Thus 2 * 2 = 2². Thus through this operation a number - which was defined in the 1st dimension - is now through multiplication defined in the 2nd dimension. In fact a qualitative - as well as quantitative - transformation has taken place. By and large this qualitative aspect is ignored in mathematics with the quantitative result once more expressed in the 1st dimension..

Even when different numbers are multiplied together, the same dimensional transformation is involved.

Thus 2 * 3 is also (qualitatively) a two dimensional number. Geometrically this can be appreciated by representing the numbers as the sides of a two dimensional rectangle. However, once more in quantitative terms, the result (i.e. 6) is expressed in a reduced form in the 1st dimension.
 
 

The fascinating thing about prime numbers, is that they cannot be represented as the result of combined quantitative and qualitative operations because prime numbers have no factors.

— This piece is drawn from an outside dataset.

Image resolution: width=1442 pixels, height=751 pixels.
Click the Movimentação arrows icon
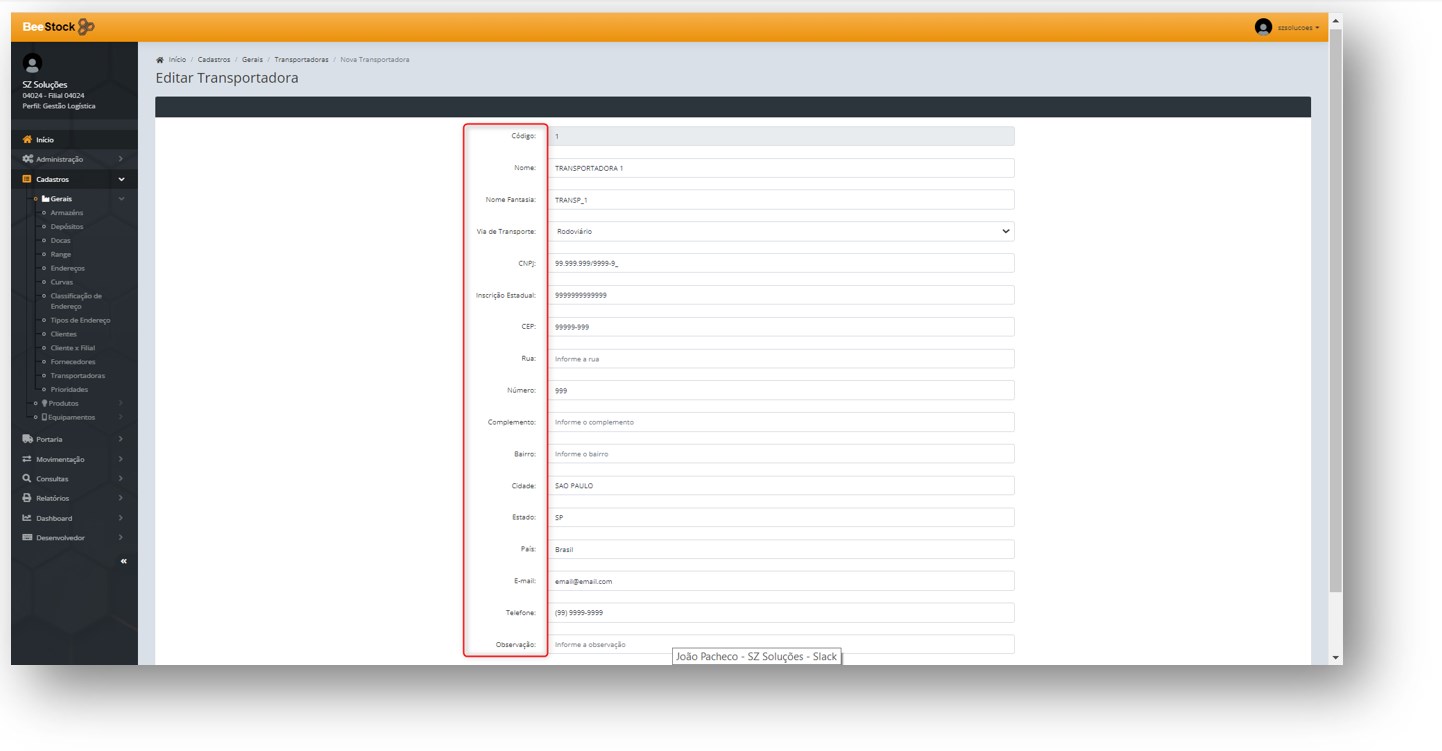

Thus prime numbers can be expressed alternatively as horizontal quantities or vertical qualities, but not as the expression of a combined operation.

Composite numbers - using prime components - on the other hand always involve both a quantitative and qualitative transformation. Thus a quantitative value and a qualitative value are involved. The quantitative value is the (reduced) value of the operation (i.e. expressed in the 1st dimension). As we have seen 2 * 3 is a composite number. Its quantitative value is 6 (i.e. reduced value in 1st dimension). Its qualitative value - simply the number of prime factors involved - is 2.

Incidentally 6 is a perfect number with a prime number of factors (i.e. 2). In other words it is vertically prime. All perfect numbers, for example - as they have a prime number of factors - are therefore vertically prime.
 
 

When we link up the primitive structures (psychological), with the prime structures (mathematical), we can see clearly the complementary relationship.

With the primitive structures, there is total confusion as between quantitative and qualitative experience. Phenomena in experience cannot be yet separated from the dimensions of space and time.

With prime numbers - in complementary fashion - there is total separation of quantitative (i.e. reduced numerical value) and qualitative (i.e. dimensional) characteristics.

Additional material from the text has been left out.